▶ _TEXT SEGMENT_:

____________

I reside in a townhome in Colorado that has 244 units. 3-weeks ago I remodeled my basement with new drywall, carpet, cabinets, paint, the works! When I came home the other day, I discovered that my basement had flooded. That evening I called my property manager and the city. The city was able to determine that the water had come from an outside source (most likely a sprinkler or a French drain) and leaked through the top of the foundation. This is the 3rd time this has occurred (the first incident happened in 2000 and the second occurred in 2003 due to over watering). I had to remove my new carpet and toss the padding. Water had wicked 6" up the drywall, and one of my cabinets were also damaged. My property manager sent someone out with fans and a dehumidifier; however, they are still "investigating" the problem.
My insurance will not cover the damage because the water came from below the ground, and the master policy through the association will not cover this either. What are my rights as a homeowner since I have no control over how drainage or lines are maintained? Should I consider small clams since my association has negated my past pleas?
- Ryan 
If your association's governing documents contain a provision imposing maintenance responsibility on the association for damages to the interior of units caused by the failure of a common element, then the association may be responsible for the damage to your basement. However, because there are too many variables in your documents and the circumstances surrounding the flooding about which I am not aware, I encourage you to consult with a competent attorney knowledgeable in Arizona community association law who can advise you regarding any potential legal recourse you may have.
Sincerely,
Margey
|
| Fire Sprinklers |

Hello,
I'm owner of the condo in one California
HOA.
Last summer our condos were inspected by a fire inspection company on the status of
fire sprinklers, that was arranged by
association management company.
In some units, fire sprinklers were found
painted that was considered to be damage and
replaced with new fire sprinklers.
All owners were charged to pay this fee
for each fire sprinkler head $75.
My question,
who should be responsible for replacing those sprinklers headers if the owner didn't paint them and since inspection happens only every 5 years, probably this was inherited from the previous owner.
Home inspection report, CC&R and HOA newsletter had no any words about rules on how to manage, take care of fire sprinklers header and their conditions. Thanks.
- Lyubov

Current unit owners are responsible for ensuring that the unit components for which the condominium declaration determines are the owner's responsibility comply with local building codes. The condominium association would not be authorized to expend common funds to repair or replace fire sprinkler heads within the units unless specifically mandated to do so in the governing documents.
I suggest that the board provide a Fact Sheet in each new homeowner's packet, and distribute it to existing owners, describing the appropriate maintenance of the sprinkler heads and reconfirming that the Condominium Declaration stipulates that the association is not responsible to maintain or replace the heads.
Sincerely,
Margey
|
| Sewer Back-Up |

I am hoping you can help me with an ongoing problem affecting my Massachusetts condo. In 2002, my unit received some minor damage from a sewer back-up that originated in the sewer line between the (condo owned) street and my building. The condo management.office had the line snaked and cleared when it was discovered that tree roots had grown into the line. No other repairs were made. I later discovered that the line had been replaced in 2001, prior to my purchasing the condo, and, evidently, the line was breached a year later. (There is nothing to indicate that the breach was patched.)
In 2003, the sewer line backed up again. This time, I was not home when the back-up started but it was reported independently by two of my neighbors who informed management that I should be notified because my unit had been damaged in the prior flood. They did not notify me nor did they tell me of any problem when I called the office later that day due to an unrelated matter. They did not respond when I discovered the problem when I arrived home, some 13 hours after it was originally reported. The maintenance office didn't have anyone come out to start clean-up until some 27 hours later.

____________

In the homeowners association advice text above, how much were owners charged for each fire sprinkler head?

▶ _RECORDED DATA_:

____________

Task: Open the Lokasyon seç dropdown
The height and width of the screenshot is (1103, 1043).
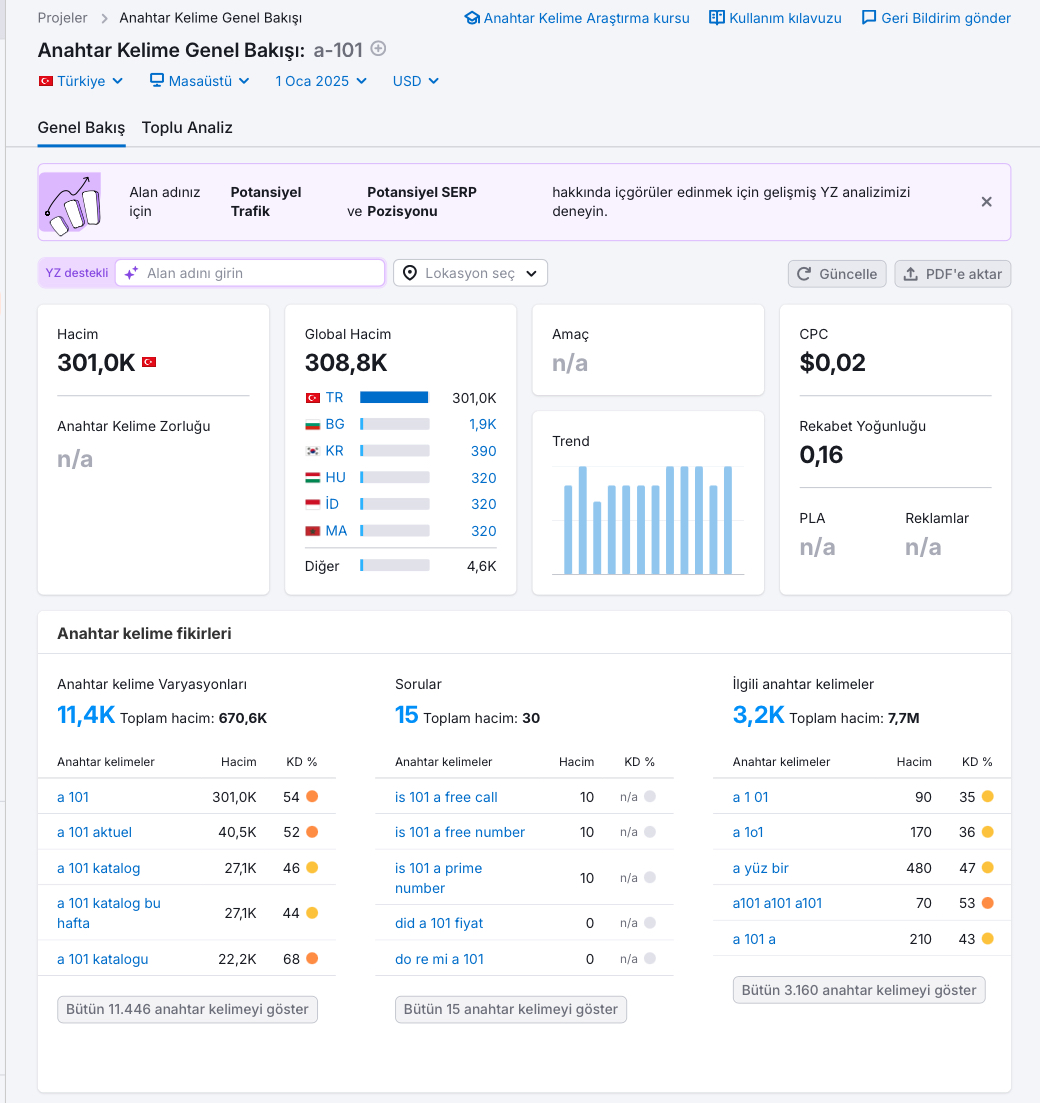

____________

▶ _ANSWER BELOW_: $75 per fire sprinkler head.